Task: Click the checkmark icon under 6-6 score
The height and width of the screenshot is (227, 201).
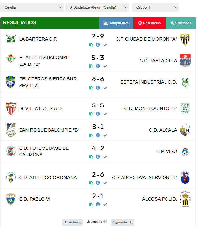Action: tap(105, 88)
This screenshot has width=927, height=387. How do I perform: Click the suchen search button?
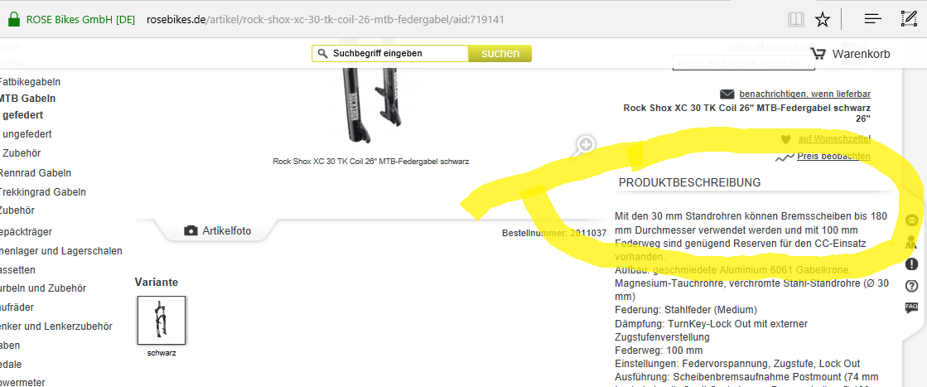click(500, 53)
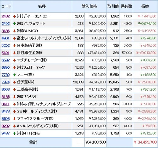Click the red down arrow beside ディー・エヌ・エー
The width and height of the screenshot is (158, 148).
[x=15, y=16]

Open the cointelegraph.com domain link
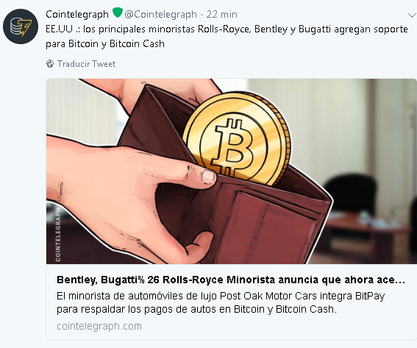click(x=99, y=326)
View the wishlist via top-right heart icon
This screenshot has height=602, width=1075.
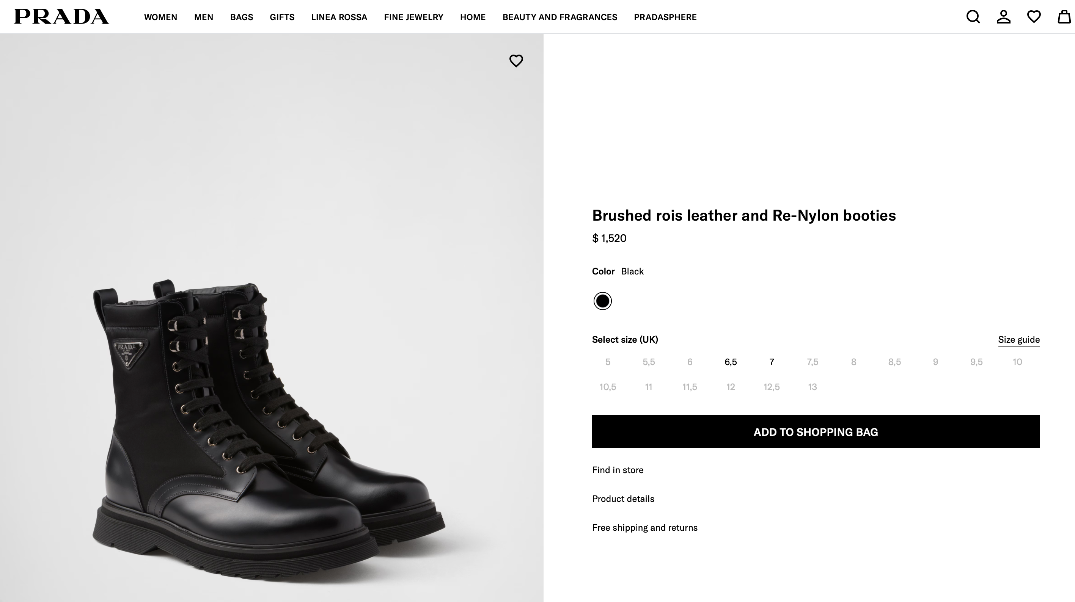click(1034, 17)
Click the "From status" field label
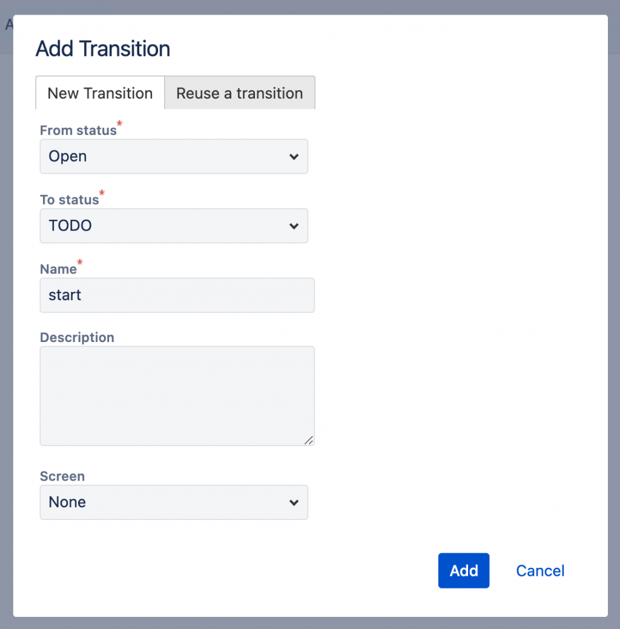 click(78, 130)
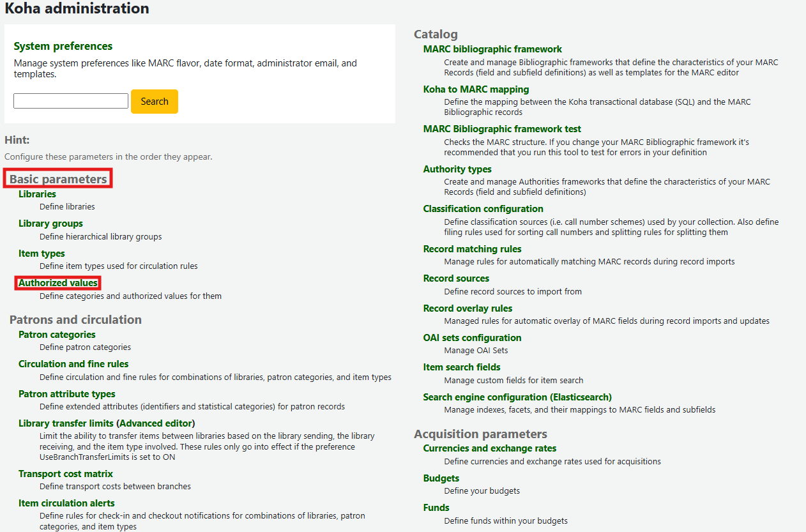The height and width of the screenshot is (532, 806).
Task: Open the Libraries link
Action: (x=37, y=194)
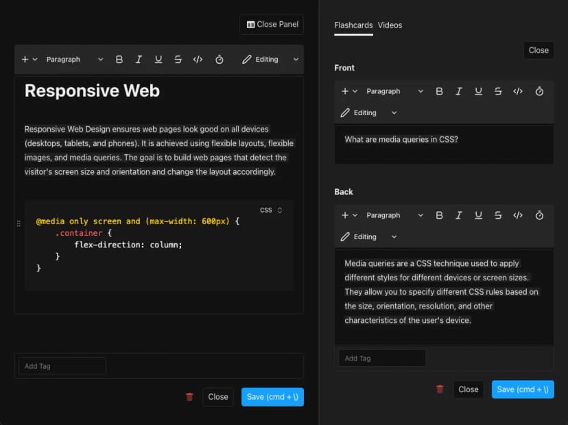Toggle bold in the note editor toolbar

(x=119, y=60)
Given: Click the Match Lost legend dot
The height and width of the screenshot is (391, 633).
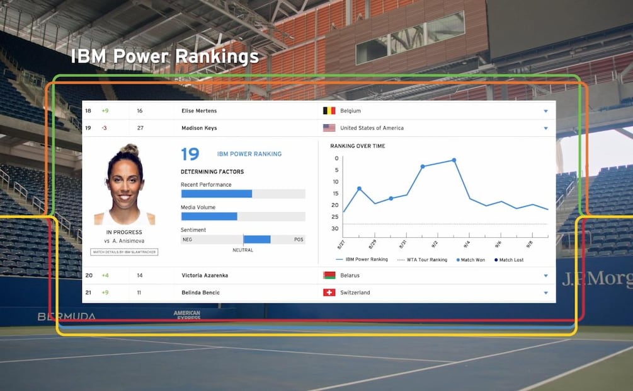Looking at the screenshot, I should pyautogui.click(x=496, y=260).
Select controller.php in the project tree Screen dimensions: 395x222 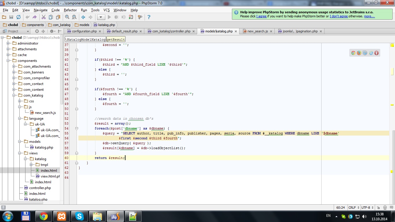(40, 188)
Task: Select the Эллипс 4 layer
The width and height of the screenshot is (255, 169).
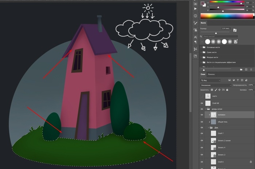Action: [221, 148]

*WHAT YOU NEED TO DO*
Would you reproduce the lines above, from the very first through the line containing "View the wishlist via top-right heart icon", exactly and without the pictures?

*ANSWER*
Task: Click the checkmark icon under 6-6 score
The height and width of the screenshot is (227, 201).
Action: tap(105, 88)
This screenshot has width=927, height=387. How do I perform: Click the suchen search button?
click(500, 53)
Click the red down arrow beside ディー・エヌ・エー
The width and height of the screenshot is (158, 148).
[x=15, y=16]

Open the cointelegraph.com domain link
click(x=99, y=326)
View the wishlist via top-right heart icon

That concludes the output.